Stored data
--- START ---
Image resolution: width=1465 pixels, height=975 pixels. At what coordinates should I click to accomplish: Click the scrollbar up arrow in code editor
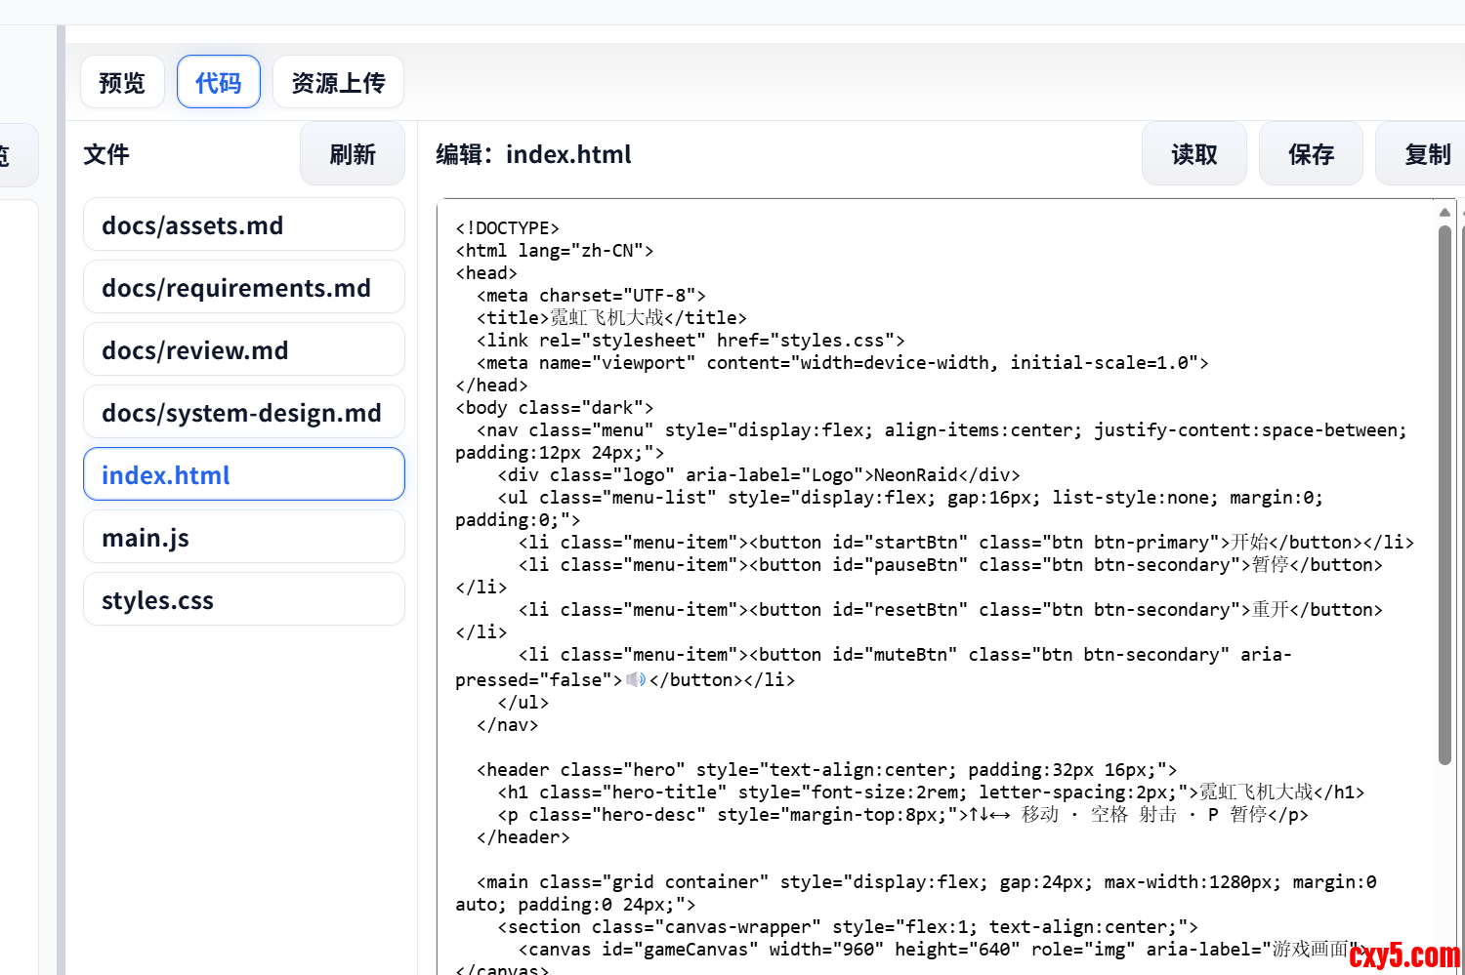[x=1444, y=212]
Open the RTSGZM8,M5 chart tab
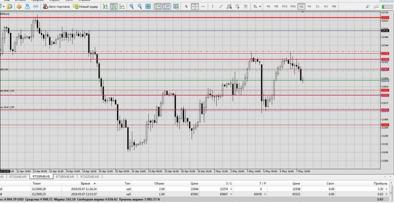Image resolution: width=394 pixels, height=203 pixels. (x=90, y=176)
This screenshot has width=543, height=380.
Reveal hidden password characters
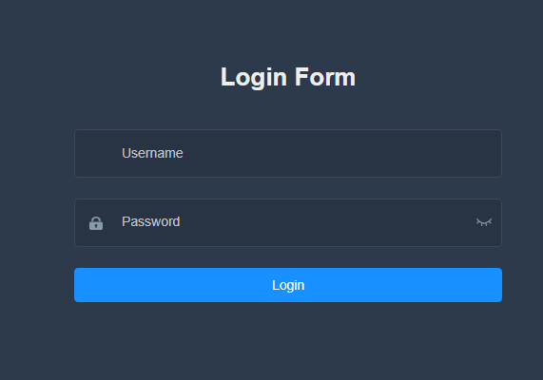pyautogui.click(x=484, y=222)
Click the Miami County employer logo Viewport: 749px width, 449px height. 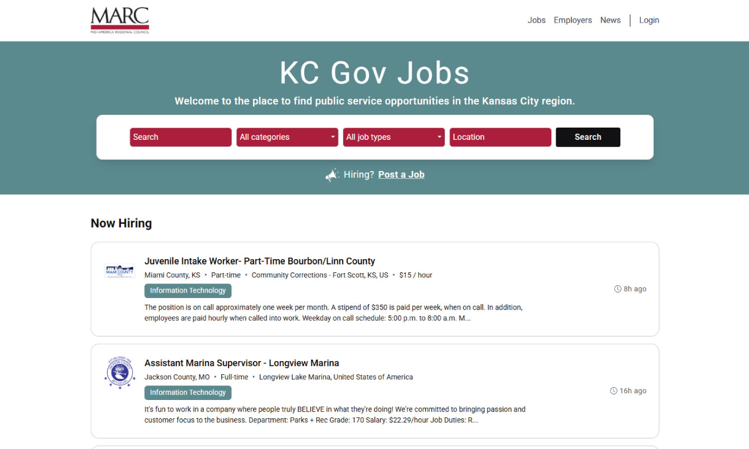click(119, 270)
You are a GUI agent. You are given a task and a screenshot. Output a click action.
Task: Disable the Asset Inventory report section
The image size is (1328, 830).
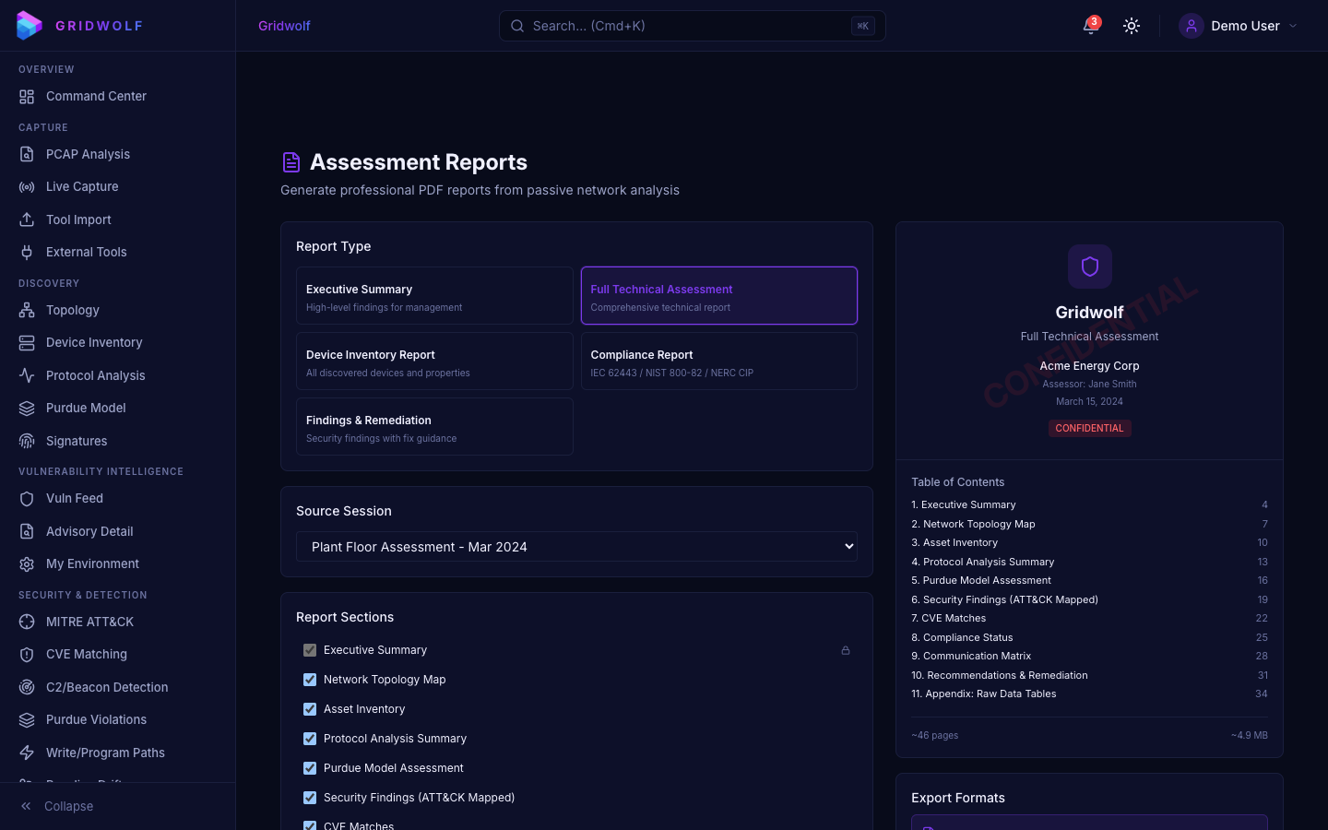click(x=309, y=709)
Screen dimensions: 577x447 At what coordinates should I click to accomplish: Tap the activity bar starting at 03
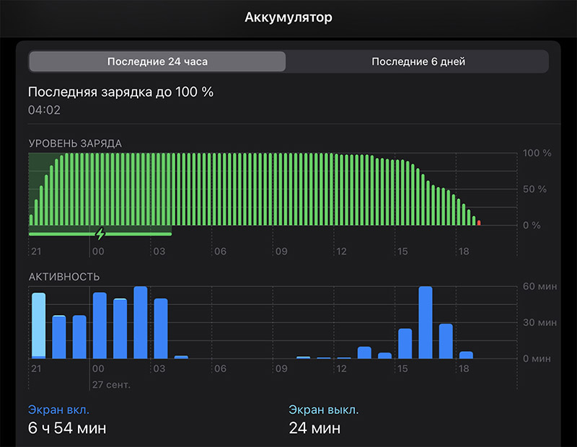(161, 328)
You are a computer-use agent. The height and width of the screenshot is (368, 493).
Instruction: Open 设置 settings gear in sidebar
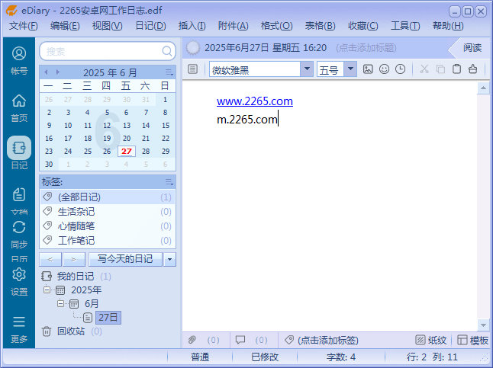coord(19,280)
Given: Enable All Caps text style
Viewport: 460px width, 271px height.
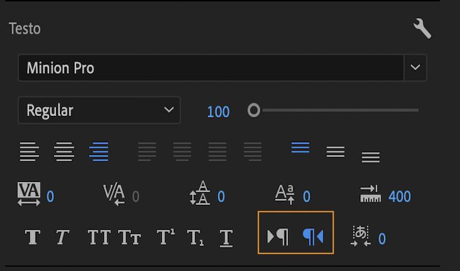Looking at the screenshot, I should point(99,237).
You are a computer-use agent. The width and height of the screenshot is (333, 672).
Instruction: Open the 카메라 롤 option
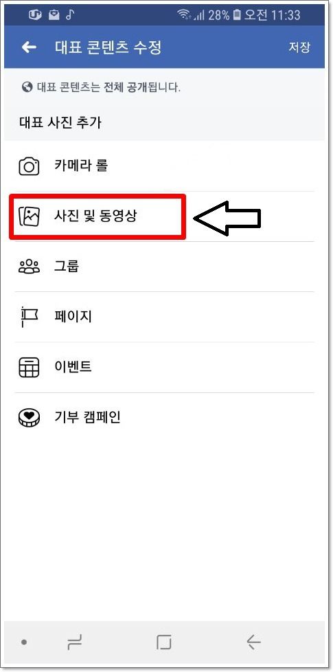tap(164, 166)
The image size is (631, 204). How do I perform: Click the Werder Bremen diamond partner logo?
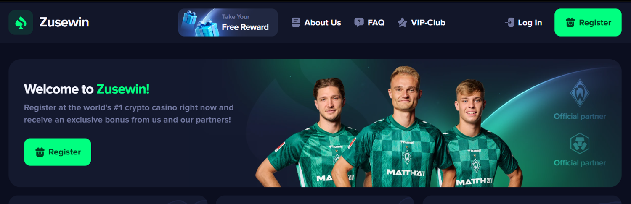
--- END ---
TO DO
Find the lines above holding the word "agent" and show them.

EXPECTED ANSWER
You are a GUI agent. You are given a task and a screenshot. Output a click action.
You are a computer-use agent. The height and width of the screenshot is (368, 493).
You are a computer-use agent. The width and height of the screenshot is (333, 672).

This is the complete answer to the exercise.